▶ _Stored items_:
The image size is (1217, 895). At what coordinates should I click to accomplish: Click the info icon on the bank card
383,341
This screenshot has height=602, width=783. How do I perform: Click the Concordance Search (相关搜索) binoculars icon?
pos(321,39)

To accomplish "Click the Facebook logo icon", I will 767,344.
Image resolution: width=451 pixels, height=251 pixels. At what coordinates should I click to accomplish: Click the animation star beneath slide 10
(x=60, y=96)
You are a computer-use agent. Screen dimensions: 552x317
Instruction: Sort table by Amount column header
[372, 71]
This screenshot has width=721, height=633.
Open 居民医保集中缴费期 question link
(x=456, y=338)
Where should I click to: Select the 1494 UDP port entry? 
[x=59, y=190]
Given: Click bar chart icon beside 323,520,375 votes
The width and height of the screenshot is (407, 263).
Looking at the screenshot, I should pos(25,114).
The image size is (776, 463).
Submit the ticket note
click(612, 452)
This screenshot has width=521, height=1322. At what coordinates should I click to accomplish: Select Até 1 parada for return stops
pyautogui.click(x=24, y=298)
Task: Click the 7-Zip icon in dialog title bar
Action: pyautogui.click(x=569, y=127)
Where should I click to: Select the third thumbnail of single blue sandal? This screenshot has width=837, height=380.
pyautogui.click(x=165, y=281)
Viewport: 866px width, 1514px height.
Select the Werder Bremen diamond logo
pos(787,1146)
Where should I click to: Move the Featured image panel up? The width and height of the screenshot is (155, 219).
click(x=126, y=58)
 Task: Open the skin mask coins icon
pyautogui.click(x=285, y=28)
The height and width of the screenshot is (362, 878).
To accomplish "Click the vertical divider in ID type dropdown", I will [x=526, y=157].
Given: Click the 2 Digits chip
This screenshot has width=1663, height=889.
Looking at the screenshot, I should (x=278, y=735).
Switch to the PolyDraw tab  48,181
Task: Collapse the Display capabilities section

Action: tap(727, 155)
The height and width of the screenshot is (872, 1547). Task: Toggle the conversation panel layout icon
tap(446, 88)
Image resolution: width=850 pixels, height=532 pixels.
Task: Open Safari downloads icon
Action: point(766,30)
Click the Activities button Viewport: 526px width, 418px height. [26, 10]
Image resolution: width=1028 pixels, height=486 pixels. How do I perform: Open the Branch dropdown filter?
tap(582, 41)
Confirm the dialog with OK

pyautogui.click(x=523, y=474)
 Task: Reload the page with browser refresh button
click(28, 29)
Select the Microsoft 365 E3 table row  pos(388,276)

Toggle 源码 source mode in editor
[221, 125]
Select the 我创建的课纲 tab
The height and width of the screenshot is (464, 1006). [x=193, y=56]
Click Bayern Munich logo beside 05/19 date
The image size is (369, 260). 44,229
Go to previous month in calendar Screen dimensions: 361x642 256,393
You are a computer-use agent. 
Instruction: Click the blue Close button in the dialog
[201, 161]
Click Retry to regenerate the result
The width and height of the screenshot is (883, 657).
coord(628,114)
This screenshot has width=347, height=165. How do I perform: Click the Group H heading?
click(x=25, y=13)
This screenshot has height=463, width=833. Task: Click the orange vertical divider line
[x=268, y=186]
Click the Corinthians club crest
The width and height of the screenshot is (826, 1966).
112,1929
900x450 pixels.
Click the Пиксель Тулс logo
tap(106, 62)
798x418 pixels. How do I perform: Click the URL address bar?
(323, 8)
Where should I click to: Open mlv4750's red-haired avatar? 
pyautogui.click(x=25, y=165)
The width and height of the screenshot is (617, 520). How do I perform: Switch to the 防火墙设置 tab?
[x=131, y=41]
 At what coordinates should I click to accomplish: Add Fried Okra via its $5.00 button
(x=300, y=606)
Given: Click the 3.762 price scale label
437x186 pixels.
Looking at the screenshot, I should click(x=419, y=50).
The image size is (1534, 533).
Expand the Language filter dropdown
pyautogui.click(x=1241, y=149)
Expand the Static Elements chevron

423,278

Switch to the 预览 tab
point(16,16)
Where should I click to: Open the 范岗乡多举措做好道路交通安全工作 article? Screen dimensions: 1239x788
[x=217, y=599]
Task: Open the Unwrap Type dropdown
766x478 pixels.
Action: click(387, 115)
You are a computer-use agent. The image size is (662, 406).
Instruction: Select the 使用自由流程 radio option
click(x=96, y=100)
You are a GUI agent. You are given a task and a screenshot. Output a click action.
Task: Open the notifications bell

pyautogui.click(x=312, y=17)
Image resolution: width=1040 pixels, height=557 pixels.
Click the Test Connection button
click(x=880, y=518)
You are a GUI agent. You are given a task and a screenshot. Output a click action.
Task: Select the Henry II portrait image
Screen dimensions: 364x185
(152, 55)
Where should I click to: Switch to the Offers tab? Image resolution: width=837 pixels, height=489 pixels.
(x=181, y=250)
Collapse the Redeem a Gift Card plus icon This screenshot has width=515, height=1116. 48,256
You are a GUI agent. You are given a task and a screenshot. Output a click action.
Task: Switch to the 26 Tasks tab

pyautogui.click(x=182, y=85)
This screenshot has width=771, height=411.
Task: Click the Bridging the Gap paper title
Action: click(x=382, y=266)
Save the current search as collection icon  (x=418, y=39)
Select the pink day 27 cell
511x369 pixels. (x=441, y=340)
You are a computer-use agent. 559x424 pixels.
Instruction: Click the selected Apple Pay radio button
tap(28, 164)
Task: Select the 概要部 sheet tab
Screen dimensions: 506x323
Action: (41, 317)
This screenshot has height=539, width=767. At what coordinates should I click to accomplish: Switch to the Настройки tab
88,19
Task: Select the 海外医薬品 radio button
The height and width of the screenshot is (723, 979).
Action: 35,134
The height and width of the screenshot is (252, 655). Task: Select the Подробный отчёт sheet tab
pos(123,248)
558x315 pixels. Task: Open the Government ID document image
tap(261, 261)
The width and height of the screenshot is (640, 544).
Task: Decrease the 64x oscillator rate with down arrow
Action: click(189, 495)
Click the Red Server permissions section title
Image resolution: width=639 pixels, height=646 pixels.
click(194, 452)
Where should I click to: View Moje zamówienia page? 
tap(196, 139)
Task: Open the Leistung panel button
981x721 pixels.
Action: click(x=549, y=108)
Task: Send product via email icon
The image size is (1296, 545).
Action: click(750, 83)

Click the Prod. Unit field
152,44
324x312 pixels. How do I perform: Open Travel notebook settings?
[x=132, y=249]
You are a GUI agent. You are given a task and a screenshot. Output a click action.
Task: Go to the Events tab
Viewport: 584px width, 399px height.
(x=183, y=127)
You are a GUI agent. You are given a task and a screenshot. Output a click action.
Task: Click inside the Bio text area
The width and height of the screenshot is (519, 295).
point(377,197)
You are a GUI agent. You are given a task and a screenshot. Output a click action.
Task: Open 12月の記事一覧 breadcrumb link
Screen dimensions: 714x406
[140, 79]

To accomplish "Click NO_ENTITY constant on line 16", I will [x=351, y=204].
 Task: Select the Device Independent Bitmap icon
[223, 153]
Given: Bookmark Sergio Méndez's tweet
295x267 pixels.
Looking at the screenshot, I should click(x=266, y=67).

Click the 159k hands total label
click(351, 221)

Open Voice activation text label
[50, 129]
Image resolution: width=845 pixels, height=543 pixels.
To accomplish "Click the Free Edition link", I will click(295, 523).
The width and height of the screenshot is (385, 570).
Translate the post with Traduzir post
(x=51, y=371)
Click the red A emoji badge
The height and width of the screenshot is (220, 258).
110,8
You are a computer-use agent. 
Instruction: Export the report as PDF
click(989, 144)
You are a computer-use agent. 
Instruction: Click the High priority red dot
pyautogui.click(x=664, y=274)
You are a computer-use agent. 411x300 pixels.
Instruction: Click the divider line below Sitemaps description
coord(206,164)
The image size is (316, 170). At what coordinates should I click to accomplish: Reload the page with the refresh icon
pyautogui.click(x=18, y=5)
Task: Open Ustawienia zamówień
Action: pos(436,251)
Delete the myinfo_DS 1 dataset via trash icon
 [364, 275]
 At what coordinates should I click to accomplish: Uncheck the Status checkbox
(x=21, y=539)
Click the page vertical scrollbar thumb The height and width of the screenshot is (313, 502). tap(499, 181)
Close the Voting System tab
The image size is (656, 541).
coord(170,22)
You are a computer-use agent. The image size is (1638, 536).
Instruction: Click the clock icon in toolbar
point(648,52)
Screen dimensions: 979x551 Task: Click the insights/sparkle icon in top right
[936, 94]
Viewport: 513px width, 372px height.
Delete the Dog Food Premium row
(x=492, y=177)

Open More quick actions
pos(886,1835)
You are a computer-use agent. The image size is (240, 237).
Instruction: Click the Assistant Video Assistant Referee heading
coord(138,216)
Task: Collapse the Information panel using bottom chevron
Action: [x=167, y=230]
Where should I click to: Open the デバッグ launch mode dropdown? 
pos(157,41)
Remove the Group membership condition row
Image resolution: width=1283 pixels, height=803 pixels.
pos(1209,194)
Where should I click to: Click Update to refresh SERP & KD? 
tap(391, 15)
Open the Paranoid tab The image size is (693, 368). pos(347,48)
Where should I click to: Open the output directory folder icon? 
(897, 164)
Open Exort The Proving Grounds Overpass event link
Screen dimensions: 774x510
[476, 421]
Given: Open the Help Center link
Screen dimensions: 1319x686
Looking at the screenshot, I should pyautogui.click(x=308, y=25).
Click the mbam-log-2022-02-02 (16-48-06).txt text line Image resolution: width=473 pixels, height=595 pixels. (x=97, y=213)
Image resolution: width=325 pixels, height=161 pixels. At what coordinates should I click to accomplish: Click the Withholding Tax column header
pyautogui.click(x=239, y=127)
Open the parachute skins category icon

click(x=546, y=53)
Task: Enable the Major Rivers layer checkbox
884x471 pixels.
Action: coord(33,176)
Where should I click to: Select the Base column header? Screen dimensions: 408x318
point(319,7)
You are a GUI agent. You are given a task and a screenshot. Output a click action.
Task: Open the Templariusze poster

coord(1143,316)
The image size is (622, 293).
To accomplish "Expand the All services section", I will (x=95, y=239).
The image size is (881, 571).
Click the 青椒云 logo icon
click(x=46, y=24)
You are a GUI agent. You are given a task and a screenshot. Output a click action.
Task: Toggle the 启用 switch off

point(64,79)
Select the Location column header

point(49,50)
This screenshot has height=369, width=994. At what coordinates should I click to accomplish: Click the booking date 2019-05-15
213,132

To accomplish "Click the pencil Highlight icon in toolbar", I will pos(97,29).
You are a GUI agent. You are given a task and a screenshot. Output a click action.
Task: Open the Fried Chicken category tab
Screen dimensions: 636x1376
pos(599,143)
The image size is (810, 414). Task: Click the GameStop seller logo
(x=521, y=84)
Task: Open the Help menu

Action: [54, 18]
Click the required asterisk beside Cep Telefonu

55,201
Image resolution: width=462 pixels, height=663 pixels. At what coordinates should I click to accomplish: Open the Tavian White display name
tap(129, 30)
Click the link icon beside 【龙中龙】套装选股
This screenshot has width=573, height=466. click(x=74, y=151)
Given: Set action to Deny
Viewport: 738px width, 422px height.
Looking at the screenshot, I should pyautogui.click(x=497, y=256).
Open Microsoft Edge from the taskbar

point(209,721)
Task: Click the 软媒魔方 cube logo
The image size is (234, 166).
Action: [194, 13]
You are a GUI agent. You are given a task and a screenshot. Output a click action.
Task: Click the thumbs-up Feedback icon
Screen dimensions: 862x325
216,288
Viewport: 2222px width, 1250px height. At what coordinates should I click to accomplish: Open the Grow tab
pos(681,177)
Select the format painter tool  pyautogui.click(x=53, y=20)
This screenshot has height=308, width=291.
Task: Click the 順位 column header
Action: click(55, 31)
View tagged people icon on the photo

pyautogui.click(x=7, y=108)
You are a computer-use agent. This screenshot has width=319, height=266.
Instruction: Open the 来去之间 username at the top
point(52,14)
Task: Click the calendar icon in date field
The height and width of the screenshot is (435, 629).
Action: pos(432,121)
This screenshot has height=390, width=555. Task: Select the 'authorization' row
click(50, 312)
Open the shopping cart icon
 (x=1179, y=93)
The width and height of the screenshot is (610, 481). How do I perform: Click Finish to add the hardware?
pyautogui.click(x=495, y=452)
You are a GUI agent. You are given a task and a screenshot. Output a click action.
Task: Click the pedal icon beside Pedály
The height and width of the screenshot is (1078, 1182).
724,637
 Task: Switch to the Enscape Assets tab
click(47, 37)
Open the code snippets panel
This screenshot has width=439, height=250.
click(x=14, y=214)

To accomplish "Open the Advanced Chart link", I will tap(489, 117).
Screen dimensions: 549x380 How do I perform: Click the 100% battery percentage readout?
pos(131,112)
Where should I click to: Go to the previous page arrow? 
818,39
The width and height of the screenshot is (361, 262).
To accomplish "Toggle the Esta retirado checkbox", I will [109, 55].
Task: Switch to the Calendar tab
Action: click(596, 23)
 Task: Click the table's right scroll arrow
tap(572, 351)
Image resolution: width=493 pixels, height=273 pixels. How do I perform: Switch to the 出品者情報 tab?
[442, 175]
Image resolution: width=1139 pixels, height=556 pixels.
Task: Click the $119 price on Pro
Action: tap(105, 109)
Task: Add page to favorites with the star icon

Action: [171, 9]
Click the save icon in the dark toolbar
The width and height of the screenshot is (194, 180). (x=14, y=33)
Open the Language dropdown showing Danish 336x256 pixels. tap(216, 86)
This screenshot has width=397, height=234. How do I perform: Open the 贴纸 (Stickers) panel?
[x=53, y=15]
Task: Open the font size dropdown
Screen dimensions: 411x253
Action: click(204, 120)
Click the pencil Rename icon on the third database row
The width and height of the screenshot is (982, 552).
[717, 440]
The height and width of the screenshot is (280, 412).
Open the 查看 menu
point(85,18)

▶ _WORK ITEM_: Count every line above that holds the word "computer", and state the number and nothing more.

▶ _SOLUTION TO THIS EXERCISE_: 10